FlumenData¶
Composable, Docker Compose–based Lakehouse with Spark 4, Delta Lake 4, Trino, Superset, and MinIO.
Project Status
Tier 0 is validated: PostgreSQL and MinIO expose healthchecks, named volumes, and generated config under /config.
Tier 1 is operational: Apache Spark 4.0.1, Hive Metastore 4.1.0, and Delta Lake 4.0 are deployed and tested.

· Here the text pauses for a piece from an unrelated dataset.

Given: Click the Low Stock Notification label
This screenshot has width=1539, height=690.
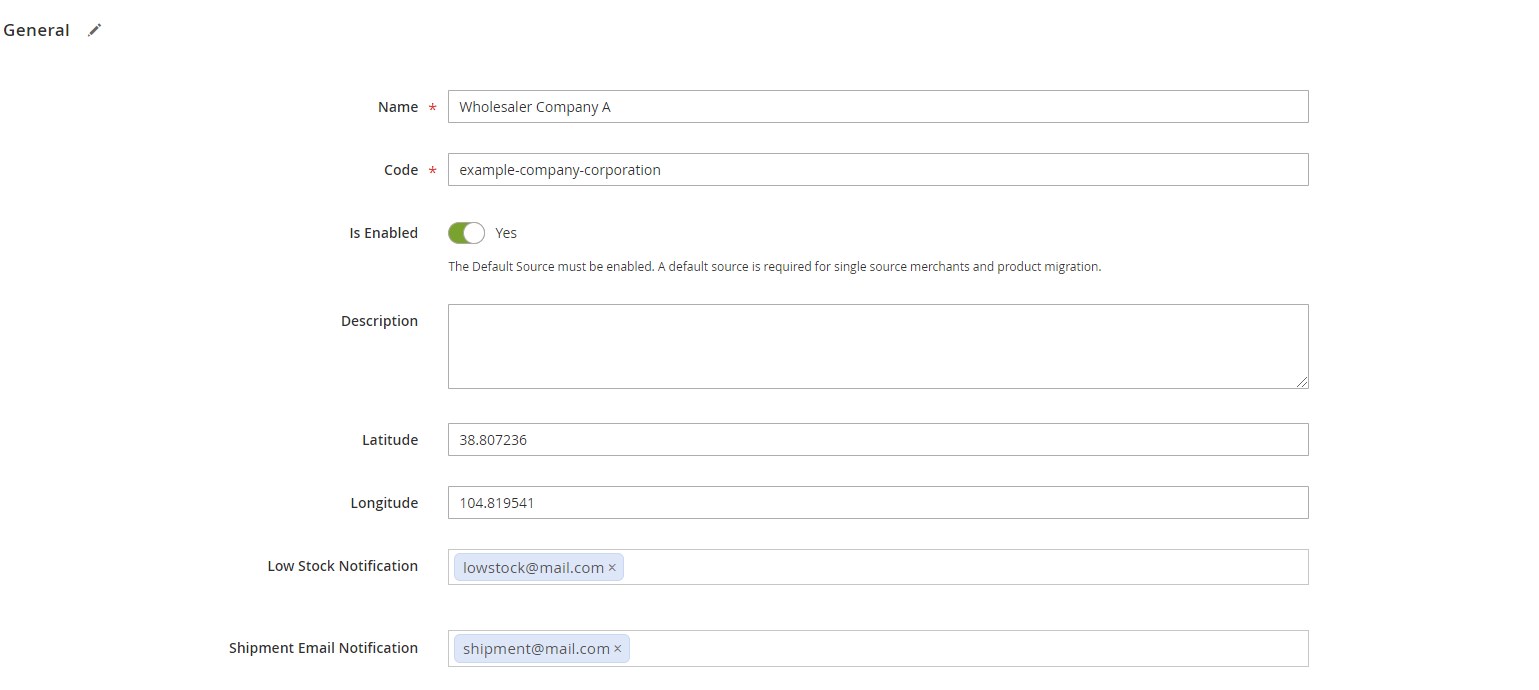Looking at the screenshot, I should [x=342, y=566].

Tier 2 & Tier 3 are live: JupyterLab, Trino, and Superset are ready for demos.
Quickstart¶
# 1) Clone the repository
git clone https://github.com/lucianomauda/FlumenData.git
cd FlumenData
# 2) Initialize the complete environment
make init
# 3) Verify all services are healthy
make health
# 4) View environment summary
make summary
Architecture¶
FlumenData implements a modern lakehouse architecture with:
graph TD
subgraph Tier0
MINIO[MinIO S3]
POSTGRES[PostgreSQL]
end
subgraph Tier1
SPARK[Spark 4.0.1]
HIVE[Hive Metastore]
DELTA[Delta Lake Tables]
end
subgraph Tier2
JUPYTER[JupyterLab]
end
subgraph Tier3
TRINO[Trino]
SUPERSET[Superset]
end
MINIO --> DELTA
POSTGRES --> HIVE
HIVE --> SPARK
SPARK --> DELTA
TRINO --> HIVE
TRINO --> MINIO
SUPERSET --> TRINO
JUPYTER --> SPARK
Technology Stack¶
Storage Layer: - MinIO - S3-compatible object storage for the data lake - Delta Lake 4.0 - ACID table format with time travel capabilities
Metadata Layer: - Hive Metastore 4.1.0 - Industry-standard catalog (2-level namespace: database.table) - PostgreSQL - Backend for Hive Metastore metadata
Compute Layer: - Apache Spark 4.0.1 - Distributed query and processing engine (Master + 2 Workers)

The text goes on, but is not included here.